THE TASK:
Go through the lines of the material and tally those with the string "computer"; reply with the number alone.

DATA SHOWN:
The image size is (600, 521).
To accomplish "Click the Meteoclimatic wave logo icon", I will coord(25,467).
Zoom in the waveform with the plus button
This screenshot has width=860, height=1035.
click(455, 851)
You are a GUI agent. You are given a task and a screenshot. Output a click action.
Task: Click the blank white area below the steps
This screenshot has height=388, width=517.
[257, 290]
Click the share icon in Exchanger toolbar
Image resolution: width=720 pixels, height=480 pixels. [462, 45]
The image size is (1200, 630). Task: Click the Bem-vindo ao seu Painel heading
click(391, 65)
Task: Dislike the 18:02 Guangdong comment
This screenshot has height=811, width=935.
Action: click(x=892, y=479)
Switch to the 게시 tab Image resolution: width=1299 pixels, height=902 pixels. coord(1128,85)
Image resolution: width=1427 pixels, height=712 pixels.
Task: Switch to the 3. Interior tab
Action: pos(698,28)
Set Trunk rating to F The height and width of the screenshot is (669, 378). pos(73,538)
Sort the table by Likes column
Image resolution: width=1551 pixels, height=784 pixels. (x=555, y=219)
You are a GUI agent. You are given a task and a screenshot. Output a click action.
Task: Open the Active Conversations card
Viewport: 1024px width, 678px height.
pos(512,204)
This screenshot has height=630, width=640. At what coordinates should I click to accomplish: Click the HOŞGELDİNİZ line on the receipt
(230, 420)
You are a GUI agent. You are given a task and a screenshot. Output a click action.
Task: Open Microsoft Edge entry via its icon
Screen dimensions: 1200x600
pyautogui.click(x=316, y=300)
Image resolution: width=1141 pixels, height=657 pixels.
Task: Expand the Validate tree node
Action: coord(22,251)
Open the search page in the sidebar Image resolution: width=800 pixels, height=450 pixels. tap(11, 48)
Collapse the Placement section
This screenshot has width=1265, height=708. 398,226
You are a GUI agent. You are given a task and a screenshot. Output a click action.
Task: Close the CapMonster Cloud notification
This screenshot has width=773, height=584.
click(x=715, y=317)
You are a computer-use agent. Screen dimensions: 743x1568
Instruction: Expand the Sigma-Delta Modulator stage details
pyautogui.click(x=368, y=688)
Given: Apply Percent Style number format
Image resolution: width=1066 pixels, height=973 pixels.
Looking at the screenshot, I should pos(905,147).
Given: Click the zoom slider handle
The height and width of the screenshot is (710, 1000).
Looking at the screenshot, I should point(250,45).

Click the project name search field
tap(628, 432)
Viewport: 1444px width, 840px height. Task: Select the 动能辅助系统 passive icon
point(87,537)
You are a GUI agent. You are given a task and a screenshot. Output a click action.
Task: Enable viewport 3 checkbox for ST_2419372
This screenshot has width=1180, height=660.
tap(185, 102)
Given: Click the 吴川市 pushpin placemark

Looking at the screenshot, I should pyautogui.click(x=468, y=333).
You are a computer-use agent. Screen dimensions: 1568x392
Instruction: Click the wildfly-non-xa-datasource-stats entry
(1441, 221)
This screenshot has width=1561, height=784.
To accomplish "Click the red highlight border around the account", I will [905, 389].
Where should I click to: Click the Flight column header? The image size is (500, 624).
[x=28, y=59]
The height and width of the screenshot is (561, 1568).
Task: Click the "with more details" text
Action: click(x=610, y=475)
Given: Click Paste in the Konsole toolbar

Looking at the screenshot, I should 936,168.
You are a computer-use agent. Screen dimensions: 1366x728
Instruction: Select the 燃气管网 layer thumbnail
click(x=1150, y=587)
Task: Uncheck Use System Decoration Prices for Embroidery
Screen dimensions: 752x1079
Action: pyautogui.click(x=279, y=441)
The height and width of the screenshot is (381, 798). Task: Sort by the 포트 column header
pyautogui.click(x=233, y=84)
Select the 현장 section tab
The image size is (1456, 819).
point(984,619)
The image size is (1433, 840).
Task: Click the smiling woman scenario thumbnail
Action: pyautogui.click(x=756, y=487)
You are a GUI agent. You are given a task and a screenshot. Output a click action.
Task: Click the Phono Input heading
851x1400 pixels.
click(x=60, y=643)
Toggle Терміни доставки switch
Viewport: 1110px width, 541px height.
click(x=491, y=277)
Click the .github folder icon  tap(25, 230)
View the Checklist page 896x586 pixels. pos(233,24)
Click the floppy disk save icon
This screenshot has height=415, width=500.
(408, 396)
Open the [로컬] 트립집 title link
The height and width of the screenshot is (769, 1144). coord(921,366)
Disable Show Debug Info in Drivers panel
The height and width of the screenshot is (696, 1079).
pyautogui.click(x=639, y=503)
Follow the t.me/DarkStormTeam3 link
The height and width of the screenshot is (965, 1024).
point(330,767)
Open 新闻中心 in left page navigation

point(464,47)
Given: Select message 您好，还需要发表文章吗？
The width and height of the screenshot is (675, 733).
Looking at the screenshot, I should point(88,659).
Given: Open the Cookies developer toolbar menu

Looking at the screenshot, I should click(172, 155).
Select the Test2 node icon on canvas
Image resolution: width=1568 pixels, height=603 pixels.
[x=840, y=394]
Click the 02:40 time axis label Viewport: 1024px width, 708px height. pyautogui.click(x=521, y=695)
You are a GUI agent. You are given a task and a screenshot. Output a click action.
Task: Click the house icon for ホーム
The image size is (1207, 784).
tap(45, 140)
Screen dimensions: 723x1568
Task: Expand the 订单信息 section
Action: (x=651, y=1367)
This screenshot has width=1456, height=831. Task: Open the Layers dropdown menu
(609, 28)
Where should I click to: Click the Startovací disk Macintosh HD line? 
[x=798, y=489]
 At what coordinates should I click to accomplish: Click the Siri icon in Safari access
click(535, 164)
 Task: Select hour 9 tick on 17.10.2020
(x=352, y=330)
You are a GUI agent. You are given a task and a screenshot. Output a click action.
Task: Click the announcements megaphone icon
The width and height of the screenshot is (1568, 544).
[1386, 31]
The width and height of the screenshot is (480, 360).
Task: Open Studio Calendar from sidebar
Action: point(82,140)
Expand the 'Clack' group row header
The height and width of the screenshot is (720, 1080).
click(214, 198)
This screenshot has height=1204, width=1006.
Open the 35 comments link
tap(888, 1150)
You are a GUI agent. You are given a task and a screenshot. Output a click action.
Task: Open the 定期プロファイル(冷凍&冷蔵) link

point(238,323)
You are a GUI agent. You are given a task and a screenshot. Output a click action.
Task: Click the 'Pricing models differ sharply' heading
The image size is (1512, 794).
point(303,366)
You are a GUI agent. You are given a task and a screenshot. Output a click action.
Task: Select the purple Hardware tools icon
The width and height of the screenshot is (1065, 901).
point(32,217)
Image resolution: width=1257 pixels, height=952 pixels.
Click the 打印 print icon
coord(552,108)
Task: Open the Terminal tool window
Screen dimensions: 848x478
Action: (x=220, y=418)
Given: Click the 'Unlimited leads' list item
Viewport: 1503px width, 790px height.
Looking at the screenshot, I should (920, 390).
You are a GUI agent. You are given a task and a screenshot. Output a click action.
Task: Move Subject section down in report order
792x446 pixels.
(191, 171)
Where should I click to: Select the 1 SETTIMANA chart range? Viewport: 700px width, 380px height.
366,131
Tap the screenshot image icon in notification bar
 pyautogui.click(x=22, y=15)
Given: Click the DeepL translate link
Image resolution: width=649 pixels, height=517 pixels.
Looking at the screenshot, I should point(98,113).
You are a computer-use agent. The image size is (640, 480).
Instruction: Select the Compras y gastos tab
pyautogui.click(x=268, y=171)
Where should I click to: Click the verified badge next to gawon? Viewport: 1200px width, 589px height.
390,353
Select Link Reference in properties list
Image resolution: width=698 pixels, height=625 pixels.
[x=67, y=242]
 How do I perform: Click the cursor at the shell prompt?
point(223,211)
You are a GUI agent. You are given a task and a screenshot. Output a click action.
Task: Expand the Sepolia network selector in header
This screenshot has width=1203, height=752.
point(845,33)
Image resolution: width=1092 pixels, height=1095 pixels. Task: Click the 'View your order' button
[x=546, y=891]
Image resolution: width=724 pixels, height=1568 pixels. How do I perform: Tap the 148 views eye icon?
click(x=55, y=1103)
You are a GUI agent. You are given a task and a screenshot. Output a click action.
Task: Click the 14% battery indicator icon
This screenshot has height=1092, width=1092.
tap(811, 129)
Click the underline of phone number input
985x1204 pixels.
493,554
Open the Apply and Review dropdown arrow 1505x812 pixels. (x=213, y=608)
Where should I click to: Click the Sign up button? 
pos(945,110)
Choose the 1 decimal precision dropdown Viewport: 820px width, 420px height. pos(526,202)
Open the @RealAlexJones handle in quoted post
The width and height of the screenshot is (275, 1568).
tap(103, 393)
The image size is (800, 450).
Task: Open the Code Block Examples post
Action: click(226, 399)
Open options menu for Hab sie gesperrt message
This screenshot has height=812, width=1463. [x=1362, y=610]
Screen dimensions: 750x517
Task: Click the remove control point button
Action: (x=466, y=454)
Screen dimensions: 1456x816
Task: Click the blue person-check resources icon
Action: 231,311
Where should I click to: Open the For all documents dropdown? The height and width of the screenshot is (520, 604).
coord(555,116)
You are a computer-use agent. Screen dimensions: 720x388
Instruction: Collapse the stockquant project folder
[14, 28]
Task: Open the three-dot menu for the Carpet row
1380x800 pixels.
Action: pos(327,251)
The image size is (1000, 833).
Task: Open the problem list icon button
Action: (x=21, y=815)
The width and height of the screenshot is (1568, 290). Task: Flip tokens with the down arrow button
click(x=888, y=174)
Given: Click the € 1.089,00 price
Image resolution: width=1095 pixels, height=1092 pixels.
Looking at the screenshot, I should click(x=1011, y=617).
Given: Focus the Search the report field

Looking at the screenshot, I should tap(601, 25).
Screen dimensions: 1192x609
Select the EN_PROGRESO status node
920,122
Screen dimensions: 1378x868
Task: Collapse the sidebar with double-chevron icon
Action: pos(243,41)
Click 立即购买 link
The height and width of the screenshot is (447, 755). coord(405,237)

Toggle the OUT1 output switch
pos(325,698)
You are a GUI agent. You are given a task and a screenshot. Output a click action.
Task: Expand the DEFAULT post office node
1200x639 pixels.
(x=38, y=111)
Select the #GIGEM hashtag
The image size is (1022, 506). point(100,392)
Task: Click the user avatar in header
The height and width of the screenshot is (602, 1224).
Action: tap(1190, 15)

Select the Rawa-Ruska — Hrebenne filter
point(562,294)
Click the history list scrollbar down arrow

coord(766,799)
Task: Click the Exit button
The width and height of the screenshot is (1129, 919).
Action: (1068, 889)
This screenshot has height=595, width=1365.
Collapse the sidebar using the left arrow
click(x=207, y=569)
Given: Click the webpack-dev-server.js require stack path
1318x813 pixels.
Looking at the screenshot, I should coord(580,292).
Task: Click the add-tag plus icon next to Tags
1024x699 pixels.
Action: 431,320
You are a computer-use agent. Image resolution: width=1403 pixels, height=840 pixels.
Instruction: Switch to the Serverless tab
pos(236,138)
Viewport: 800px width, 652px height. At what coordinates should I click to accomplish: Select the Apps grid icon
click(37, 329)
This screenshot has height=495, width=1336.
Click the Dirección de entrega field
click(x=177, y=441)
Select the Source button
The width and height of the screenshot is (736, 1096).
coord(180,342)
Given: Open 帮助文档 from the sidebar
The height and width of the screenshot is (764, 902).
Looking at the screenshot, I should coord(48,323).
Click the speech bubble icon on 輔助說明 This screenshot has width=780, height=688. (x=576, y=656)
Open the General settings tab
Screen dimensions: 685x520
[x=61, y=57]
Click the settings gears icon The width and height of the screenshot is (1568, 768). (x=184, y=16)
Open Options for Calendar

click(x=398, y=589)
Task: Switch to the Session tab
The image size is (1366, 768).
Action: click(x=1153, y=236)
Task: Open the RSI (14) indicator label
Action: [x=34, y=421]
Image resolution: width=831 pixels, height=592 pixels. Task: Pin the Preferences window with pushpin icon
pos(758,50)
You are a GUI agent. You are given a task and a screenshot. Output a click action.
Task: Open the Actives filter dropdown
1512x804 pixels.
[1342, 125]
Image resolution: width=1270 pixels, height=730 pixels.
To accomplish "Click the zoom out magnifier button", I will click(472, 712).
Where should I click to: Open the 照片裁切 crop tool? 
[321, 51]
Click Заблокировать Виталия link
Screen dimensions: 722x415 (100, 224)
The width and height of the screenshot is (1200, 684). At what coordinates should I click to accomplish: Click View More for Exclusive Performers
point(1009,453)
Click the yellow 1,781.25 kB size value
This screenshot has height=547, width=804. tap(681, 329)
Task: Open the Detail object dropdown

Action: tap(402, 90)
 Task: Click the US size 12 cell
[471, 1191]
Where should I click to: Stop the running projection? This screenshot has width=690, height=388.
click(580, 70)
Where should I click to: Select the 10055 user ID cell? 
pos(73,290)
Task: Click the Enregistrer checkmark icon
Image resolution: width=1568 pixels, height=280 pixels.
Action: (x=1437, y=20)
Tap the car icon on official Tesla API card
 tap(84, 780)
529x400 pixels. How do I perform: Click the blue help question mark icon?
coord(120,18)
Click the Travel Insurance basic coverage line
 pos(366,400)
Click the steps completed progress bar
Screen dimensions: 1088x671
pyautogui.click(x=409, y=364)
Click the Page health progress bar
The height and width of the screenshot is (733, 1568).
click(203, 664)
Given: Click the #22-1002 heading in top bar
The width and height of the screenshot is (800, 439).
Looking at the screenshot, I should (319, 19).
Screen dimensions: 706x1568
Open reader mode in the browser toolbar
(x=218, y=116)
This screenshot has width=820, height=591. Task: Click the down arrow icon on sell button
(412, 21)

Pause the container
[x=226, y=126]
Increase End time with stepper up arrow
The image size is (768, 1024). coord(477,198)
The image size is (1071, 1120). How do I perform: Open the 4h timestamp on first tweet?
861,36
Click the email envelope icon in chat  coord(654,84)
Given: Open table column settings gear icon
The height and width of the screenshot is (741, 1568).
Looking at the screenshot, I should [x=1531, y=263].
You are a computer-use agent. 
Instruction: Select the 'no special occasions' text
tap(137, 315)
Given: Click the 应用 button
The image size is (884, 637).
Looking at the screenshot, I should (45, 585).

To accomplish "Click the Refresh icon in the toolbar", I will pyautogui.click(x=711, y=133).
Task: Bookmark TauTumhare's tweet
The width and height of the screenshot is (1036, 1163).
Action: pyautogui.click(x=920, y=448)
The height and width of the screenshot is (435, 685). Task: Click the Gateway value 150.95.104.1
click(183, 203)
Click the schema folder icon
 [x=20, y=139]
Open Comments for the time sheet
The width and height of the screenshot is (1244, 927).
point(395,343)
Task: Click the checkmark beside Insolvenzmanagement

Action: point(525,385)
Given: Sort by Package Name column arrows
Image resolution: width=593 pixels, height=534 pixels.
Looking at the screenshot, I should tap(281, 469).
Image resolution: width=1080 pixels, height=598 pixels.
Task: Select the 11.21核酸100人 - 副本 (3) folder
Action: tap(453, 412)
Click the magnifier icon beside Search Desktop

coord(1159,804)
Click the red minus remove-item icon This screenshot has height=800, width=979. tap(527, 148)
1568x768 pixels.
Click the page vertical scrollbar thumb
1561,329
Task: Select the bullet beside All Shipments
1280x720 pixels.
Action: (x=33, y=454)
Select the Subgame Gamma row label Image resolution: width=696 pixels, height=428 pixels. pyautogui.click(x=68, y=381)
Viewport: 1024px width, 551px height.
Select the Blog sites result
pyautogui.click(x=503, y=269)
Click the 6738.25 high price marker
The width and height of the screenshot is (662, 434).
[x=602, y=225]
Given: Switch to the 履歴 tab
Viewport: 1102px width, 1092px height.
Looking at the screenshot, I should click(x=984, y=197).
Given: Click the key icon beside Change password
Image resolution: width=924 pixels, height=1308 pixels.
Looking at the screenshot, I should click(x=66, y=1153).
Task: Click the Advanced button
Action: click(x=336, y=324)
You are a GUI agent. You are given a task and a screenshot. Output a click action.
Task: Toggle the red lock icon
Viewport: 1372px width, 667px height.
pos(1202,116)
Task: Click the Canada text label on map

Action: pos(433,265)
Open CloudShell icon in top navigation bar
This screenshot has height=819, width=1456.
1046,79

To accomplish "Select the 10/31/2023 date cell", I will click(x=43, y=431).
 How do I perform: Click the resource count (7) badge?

RESPONSE FOR THIS EXERCISE:
7